● Required action
Repeat every entry exactly. Pictures stay out.

● Recorded information
# # # # # # #
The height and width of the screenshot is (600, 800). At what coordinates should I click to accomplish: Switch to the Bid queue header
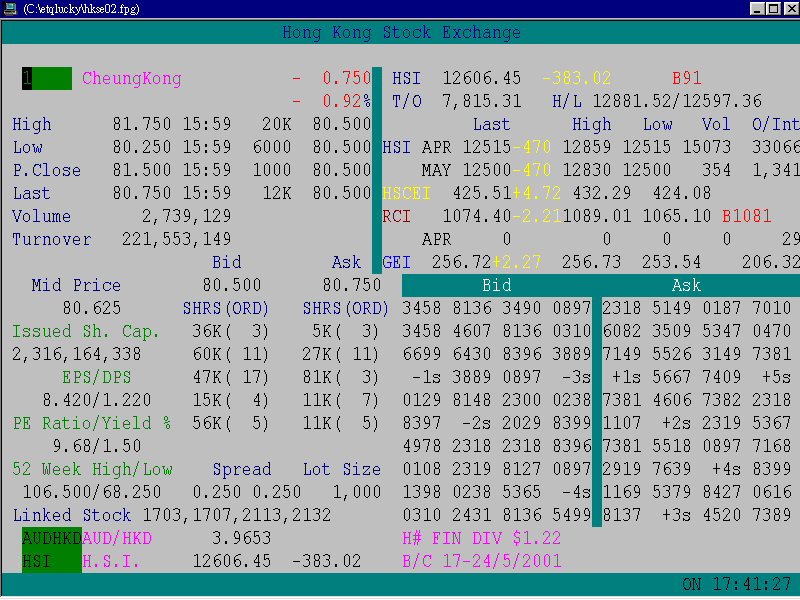497,285
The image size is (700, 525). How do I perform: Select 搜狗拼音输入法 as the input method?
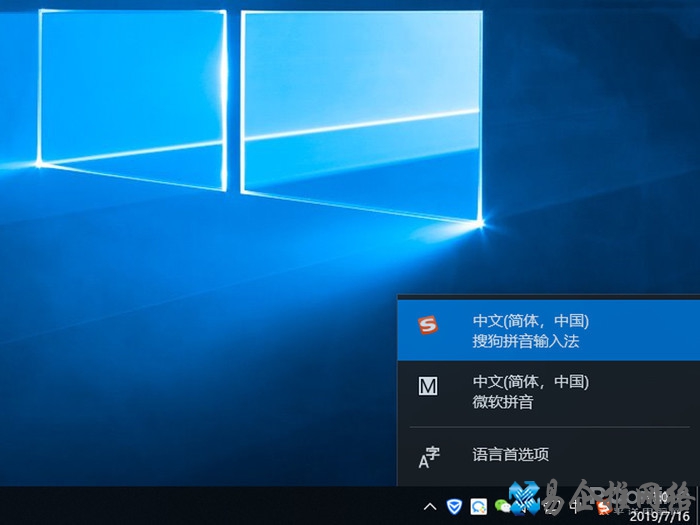click(x=526, y=341)
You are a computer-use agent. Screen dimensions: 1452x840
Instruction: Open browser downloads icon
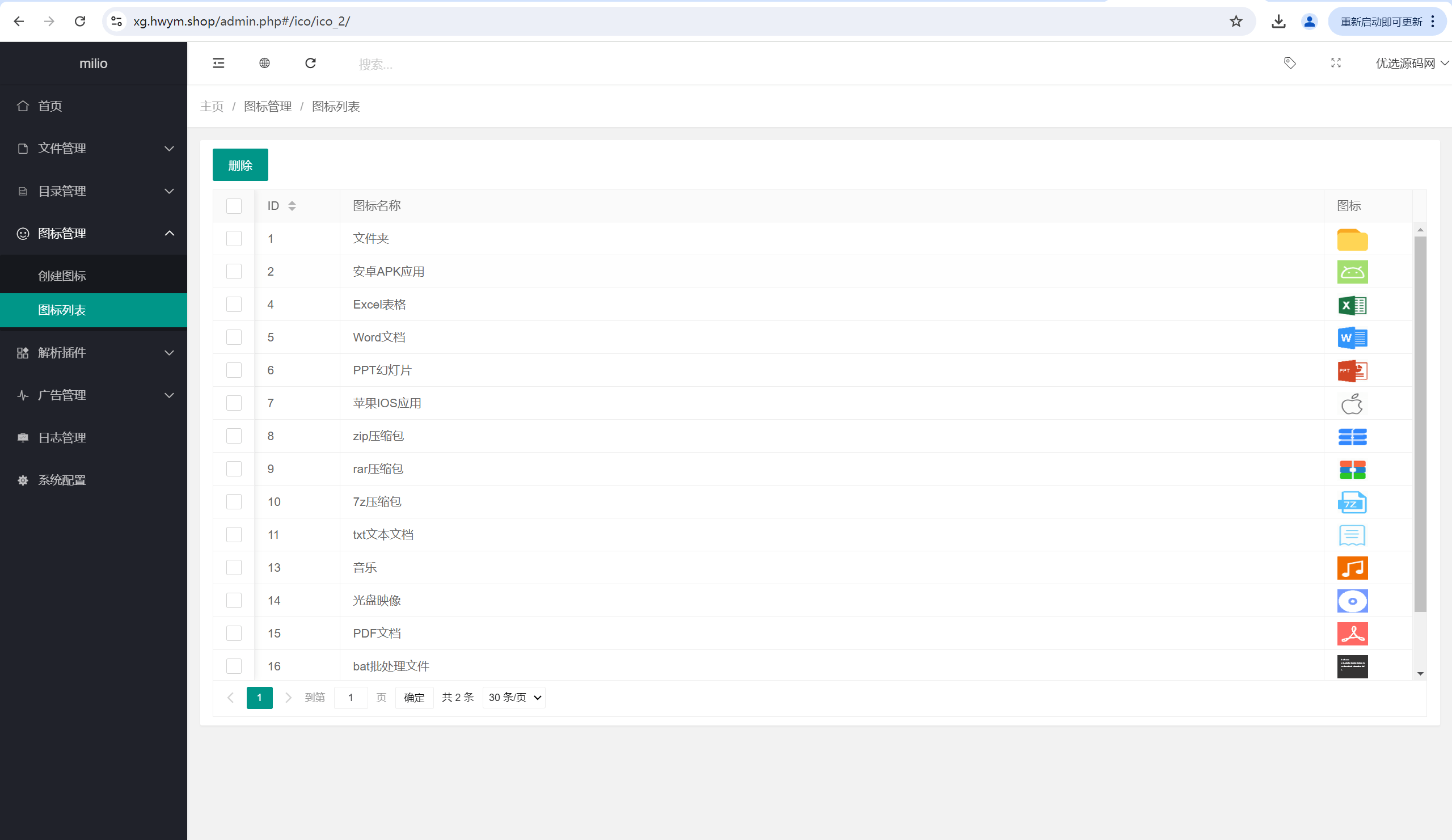1278,22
# # # # # # #
● Output of the exercise
The height and width of the screenshot is (600, 800). At what coordinates should I click to accomplish: Switch to the Bid queue header
497,285
The image size is (700, 525). How do I perform: Select 搜狗拼音输入法 as the input method?
click(x=526, y=341)
You are a computer-use agent. Screen dimensions: 1452x840
Instruction: Open browser downloads icon
1278,22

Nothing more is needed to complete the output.